# Problem to solve
Begin at the top of the following data. Copy each line exactly until you have copied the line containing "Click the Pipedrive".

START Dataset extract

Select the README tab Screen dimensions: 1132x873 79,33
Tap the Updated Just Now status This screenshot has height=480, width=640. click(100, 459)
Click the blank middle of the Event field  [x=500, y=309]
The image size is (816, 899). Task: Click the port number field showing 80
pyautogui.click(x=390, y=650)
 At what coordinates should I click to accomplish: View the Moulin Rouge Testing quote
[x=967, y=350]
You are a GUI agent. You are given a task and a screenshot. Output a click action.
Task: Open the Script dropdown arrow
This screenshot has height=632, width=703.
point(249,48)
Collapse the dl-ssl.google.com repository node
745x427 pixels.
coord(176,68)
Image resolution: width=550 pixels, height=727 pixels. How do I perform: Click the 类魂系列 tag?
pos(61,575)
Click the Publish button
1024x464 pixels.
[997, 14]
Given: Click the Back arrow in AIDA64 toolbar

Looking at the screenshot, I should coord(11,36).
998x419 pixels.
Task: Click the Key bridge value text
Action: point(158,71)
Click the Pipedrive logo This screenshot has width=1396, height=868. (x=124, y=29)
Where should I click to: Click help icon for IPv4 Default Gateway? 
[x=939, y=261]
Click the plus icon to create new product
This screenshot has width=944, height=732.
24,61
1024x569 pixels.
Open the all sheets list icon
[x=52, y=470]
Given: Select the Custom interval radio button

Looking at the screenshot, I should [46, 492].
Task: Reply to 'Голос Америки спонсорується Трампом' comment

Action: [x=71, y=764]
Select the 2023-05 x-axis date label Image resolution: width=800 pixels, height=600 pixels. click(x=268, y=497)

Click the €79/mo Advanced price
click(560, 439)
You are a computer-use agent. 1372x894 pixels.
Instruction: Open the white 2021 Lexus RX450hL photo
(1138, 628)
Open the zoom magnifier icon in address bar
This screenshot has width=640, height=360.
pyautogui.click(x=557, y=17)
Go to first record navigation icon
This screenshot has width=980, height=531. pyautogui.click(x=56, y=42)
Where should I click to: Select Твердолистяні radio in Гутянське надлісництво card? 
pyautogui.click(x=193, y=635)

END Dataset extract

# Output below
Select the README tab Screen dimensions: 1132x873 79,33
Tap the Updated Just Now status This screenshot has height=480, width=640. click(100, 459)
Click the blank middle of the Event field  [x=500, y=309]
The image size is (816, 899). Task: Click the port number field showing 80
pyautogui.click(x=390, y=650)
 At what coordinates should I click to accomplish: View the Moulin Rouge Testing quote
[x=967, y=350]
You are a GUI agent. You are given a task and a screenshot. Output a click action.
Task: Open the Script dropdown arrow
This screenshot has height=632, width=703.
point(249,48)
Collapse the dl-ssl.google.com repository node
745x427 pixels.
coord(176,68)
Image resolution: width=550 pixels, height=727 pixels. How do I perform: Click the 类魂系列 tag?
pos(61,575)
Click the Publish button
1024x464 pixels.
[997, 14]
Given: Click the Back arrow in AIDA64 toolbar

Looking at the screenshot, I should coord(11,36).
998x419 pixels.
Task: Click the Key bridge value text
Action: point(158,71)
Click the Pipedrive logo This screenshot has width=1396, height=868. (x=124, y=29)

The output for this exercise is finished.